## TASK INSTRUCTIONS
Scan the records for the string "Sakhashree", then copy each line that has it.

## DATASET ENTRIES
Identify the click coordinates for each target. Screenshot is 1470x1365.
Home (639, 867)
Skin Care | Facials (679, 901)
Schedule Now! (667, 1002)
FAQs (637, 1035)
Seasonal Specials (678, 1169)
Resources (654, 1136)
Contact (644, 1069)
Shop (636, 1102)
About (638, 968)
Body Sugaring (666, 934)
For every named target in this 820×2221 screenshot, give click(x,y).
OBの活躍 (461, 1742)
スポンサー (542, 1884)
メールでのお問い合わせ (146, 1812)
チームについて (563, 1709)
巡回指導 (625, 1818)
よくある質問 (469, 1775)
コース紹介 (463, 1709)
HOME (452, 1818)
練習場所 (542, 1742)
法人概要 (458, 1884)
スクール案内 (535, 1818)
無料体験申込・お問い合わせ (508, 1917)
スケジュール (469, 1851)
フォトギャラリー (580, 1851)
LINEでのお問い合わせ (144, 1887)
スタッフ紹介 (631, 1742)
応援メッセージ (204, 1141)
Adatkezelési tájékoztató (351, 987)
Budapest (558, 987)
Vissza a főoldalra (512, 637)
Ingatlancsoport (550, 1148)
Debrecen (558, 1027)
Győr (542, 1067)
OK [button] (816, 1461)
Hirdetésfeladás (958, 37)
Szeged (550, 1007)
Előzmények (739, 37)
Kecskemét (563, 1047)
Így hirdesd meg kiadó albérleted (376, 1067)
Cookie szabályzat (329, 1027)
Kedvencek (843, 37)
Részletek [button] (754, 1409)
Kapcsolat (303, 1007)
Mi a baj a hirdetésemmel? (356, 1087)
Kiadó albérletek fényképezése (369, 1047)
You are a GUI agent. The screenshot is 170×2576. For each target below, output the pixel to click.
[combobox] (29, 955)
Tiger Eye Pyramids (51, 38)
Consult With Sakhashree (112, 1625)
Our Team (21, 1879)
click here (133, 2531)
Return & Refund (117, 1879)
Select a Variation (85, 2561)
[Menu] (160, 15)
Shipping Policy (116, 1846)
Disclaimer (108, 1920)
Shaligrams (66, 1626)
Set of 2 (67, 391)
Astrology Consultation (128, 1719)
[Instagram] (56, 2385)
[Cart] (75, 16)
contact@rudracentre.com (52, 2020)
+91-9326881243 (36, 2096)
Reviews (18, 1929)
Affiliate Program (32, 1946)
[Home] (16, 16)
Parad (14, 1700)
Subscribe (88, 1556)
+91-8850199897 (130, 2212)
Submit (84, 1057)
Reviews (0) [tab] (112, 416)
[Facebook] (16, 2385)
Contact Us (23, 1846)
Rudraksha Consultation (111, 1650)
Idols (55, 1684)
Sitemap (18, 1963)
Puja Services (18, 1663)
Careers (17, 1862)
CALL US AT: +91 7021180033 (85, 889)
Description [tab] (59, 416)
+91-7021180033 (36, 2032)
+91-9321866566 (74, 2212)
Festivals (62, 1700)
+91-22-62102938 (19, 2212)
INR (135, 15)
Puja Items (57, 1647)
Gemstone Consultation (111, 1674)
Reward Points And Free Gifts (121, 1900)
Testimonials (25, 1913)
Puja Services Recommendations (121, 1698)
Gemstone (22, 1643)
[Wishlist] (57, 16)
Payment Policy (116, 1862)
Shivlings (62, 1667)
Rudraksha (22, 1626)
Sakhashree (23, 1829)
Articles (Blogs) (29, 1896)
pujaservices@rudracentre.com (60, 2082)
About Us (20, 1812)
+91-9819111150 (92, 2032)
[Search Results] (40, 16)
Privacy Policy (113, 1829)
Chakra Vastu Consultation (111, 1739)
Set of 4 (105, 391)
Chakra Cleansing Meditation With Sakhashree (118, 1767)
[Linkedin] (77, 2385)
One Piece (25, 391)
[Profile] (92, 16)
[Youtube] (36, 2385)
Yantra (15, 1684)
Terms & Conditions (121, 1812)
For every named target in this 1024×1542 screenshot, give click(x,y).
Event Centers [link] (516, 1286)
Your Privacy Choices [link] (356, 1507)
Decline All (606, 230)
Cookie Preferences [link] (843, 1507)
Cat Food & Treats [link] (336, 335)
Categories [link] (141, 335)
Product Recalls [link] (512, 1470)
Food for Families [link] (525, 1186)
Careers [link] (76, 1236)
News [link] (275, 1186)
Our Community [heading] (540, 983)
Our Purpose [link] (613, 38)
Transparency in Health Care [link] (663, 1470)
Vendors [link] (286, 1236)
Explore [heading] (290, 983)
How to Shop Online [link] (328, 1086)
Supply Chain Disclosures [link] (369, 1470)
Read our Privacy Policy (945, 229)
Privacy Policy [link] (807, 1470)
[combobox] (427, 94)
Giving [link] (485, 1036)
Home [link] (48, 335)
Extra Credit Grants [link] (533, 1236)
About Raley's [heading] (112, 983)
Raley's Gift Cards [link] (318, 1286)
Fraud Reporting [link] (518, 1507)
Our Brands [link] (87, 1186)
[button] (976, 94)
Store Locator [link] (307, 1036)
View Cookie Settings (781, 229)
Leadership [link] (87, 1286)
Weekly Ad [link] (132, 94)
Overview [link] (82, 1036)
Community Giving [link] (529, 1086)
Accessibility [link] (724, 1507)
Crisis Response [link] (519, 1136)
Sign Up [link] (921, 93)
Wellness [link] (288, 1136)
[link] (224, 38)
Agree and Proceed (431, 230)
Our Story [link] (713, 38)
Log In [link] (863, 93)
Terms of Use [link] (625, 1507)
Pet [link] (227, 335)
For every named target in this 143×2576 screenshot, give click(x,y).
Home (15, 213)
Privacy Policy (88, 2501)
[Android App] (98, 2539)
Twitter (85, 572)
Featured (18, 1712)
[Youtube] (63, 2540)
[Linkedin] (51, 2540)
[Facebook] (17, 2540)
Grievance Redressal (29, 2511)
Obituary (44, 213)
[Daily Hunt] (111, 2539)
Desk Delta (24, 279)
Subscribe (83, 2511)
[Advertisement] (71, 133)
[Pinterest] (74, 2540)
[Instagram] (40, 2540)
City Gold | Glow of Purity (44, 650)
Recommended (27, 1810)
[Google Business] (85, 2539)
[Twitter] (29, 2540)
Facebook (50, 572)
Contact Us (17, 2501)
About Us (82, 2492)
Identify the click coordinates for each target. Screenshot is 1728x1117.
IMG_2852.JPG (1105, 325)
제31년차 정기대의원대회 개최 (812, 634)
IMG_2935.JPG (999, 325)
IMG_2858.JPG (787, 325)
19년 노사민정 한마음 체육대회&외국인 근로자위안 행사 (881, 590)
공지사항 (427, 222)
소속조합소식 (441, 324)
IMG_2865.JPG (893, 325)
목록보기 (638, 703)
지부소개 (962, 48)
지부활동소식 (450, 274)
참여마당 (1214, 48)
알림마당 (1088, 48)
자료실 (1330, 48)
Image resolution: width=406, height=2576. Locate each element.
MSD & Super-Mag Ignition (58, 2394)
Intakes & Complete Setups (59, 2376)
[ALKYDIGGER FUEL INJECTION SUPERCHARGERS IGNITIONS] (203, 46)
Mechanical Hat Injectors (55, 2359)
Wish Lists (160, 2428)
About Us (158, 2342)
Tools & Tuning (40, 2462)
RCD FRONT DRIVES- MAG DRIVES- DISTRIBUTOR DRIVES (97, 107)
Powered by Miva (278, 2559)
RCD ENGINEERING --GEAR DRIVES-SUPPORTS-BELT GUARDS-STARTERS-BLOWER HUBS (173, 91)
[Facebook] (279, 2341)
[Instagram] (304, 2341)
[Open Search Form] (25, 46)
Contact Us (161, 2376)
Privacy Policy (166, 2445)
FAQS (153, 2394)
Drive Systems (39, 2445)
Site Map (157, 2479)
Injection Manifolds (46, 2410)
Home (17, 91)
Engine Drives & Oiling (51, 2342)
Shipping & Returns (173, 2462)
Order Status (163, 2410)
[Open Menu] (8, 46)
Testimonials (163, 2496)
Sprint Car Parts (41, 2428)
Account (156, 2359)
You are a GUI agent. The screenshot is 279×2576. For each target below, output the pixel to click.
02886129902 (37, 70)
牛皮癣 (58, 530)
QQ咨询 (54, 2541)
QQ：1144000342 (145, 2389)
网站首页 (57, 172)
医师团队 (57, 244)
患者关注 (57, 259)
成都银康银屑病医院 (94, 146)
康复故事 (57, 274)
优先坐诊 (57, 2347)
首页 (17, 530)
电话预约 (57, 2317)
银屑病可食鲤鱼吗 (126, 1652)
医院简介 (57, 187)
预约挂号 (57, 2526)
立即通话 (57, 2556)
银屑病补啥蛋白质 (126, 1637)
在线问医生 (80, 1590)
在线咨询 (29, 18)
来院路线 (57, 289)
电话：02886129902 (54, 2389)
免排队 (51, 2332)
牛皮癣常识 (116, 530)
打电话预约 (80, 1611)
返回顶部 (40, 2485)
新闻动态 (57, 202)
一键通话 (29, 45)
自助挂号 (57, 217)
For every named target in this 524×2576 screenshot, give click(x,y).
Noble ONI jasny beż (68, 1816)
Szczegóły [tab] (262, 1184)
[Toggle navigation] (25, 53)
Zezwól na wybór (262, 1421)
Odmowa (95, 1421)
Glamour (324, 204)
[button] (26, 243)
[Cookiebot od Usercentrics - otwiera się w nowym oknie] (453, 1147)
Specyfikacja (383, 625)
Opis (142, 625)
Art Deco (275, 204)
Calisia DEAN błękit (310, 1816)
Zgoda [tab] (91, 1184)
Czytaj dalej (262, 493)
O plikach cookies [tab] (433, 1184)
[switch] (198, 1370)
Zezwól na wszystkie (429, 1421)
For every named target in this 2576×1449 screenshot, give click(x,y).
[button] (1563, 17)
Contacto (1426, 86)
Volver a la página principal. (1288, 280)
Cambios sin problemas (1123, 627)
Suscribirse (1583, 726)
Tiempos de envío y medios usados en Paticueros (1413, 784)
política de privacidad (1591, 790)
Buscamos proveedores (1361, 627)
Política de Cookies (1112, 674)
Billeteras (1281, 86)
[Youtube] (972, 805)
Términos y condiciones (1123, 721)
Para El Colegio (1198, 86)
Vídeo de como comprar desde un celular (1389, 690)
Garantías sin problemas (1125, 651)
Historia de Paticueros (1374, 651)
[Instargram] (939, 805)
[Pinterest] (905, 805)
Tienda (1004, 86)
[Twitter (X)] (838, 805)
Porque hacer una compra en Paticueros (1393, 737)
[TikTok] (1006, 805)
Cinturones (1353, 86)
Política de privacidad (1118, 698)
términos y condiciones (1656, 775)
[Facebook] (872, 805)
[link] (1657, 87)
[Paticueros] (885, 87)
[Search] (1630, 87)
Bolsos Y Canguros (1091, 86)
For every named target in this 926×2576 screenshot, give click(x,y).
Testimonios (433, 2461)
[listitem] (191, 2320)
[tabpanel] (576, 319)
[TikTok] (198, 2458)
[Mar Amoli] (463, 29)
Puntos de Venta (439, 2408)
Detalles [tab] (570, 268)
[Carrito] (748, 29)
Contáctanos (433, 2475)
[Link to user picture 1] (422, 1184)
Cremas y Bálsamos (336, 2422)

## RESULT OF THIS TASK
Consult With Sakhashree (112, 1625)
Sakhashree (23, 1829)
Chakra Cleansing Meditation With Sakhashree (118, 1767)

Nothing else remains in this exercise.